--- START OF Text extract ---

Let us summarize major concepts in some of these major themes
Software Design
- define interfaces using ABCs, if for no other reason, then documentation. Also they are key for separating abstract data types from their implementations
- choose good variable/function/class names. Remember you are writing for future you.
- else make sure to follow duck typing protocols (like
__len__
and `__getitem__
make a sequence, though even this has been nor formalized via ABCs)
- use
isinstance
checks sparingly except when doing binary operation overloading, which is generally useful for numerical situations but should othwewise be sparingly used
- documentation should specify the contract and expectations between the user and the library writer.
- pay particular attention to loop invariants, representation invariants, and abstraction functions
- doctests are a good way to start but should then be limited to those ones that make for good user examples
- use a testing framework like
py.test
to test early, test often, test edge cases, test incrementally, aiming for maximum test coverage as long as your tests are substantial. But test dumb things too, as you may never know when a change in implementation will break things
- use forking and cloning or branching to create pull requests: the integrator should integrate on a separate branch and make sure all tests run before merging
- stick to the languages and your group's conventions. Consensus on naming etc makes things easier to understand
- separate interfaces and implementations carefully
- consider embedding a DSL (domain specific language) in your project for users of your code
- if you have a very solid software spec, consider TDD.
- package code into small libraries, even if just for personal use
- interfaces apply to (command line) UI conventions as well
Object Oriented Programming
- we treat everything as a noun: this lends itself to paradigms like REST
- python has a neat OO structure, with property decorators, class methods, class variables, instance methods and instance variables
- python derives much of its power from duck typing polymorphism and its object model comprised of dunder methods
- which allow us to redefine things like length and iteration (allowing us to program lazily)
- and also allows for (a somewhat unnatural, compared to say julia) operator overloading definition
- inherit interfaces or
isa
, combine in implementations using delegation
Functional programming
- functional programming is all about referential-transparency (making functions mathy)

--- END OF Text extract ---

▶ Tasks to complete
1. For each statement below, decide whether it agrees with the programming summary. Answer yes or no, and quote the words of the summary that decide it.
(a) Interfaces should be defined using ABCs, at least for documentation.
(b) isinstance checks should be used freely throughout code.
(c) All doctests should be kept as a project grows.
2. Using the programming summary, explain why it recommends testing "dumb things" as well as substantial cases.

--- START OF Source material ---

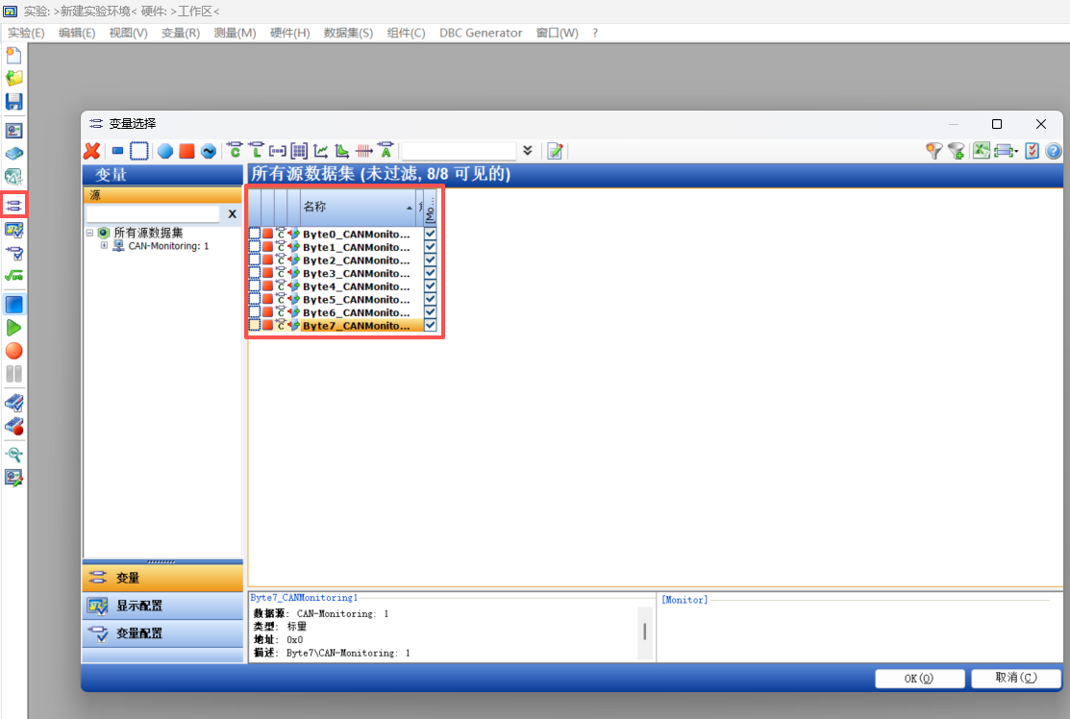Viewport: 1070px width, 719px height.
Task: Start measurement with green play icon
Action: 13,328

--- END OF Source material ---

▶ Solved problems
1.
(a) Yes: "define interfaces using ABCs, if for no other reason, then documentation"
(b) No: "checks sparingly except when doing binary operation overloading"
(c) No: "should then be limited to those ones that make for good user examples"

2. You may not know in advance when a change in implementation will break something. Testing even simple things guards against that.